> Description of the task:
Give again every line from the one with "This screenshot has height=1287, width=666." through the last line of the data, exactly, and leave out the lines before it.

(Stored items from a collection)
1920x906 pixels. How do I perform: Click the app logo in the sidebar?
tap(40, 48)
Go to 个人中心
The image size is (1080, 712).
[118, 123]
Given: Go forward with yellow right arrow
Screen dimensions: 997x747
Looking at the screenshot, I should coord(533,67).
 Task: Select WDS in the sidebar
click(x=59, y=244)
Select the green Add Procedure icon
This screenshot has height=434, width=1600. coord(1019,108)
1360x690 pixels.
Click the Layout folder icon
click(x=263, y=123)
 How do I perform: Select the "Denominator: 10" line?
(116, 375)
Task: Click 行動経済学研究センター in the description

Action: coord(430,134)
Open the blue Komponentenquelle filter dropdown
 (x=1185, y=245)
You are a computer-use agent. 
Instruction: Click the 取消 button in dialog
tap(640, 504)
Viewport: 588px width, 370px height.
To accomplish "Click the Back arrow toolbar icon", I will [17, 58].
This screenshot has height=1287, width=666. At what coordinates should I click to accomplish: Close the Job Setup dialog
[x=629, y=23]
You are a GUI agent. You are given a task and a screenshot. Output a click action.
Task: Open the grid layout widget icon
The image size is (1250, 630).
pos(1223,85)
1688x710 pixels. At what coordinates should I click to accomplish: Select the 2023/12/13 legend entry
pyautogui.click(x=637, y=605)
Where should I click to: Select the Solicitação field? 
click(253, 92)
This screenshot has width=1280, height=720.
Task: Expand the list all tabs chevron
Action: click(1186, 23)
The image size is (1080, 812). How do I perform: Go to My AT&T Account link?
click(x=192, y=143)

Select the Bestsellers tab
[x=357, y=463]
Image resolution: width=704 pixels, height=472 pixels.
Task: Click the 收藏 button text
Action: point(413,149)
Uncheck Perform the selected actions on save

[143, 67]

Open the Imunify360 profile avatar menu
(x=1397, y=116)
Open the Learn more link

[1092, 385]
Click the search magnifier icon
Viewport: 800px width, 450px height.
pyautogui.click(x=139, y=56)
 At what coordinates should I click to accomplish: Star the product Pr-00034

> Written response:
This screenshot has height=1287, width=666. At what coordinates should I click to accomplish: Close the Job Setup dialog
[x=629, y=23]
You are a GUI agent. You are given a task and a screenshot. Output a click action.
Task: Open the grid layout widget icon
The image size is (1250, 630).
pos(1223,85)
1688x710 pixels. At what coordinates should I click to accomplish: Select the 2023/12/13 legend entry
pyautogui.click(x=637, y=605)
Where should I click to: Select the Solicitação field? 
click(253, 92)
This screenshot has width=1280, height=720.
Task: Expand the list all tabs chevron
Action: click(1186, 23)
The image size is (1080, 812). How do I perform: Go to My AT&T Account link?
click(x=192, y=143)

Select the Bestsellers tab
[x=357, y=463]
Image resolution: width=704 pixels, height=472 pixels.
Task: Click the 收藏 button text
Action: point(413,149)
Uncheck Perform the selected actions on save

[143, 67]

Open the Imunify360 profile avatar menu
(x=1397, y=116)
Open the Learn more link

[1092, 385]
Click the search magnifier icon
Viewport: 800px width, 450px height.
pyautogui.click(x=139, y=56)
 At what coordinates should I click to accomplish: Star the product Pr-00034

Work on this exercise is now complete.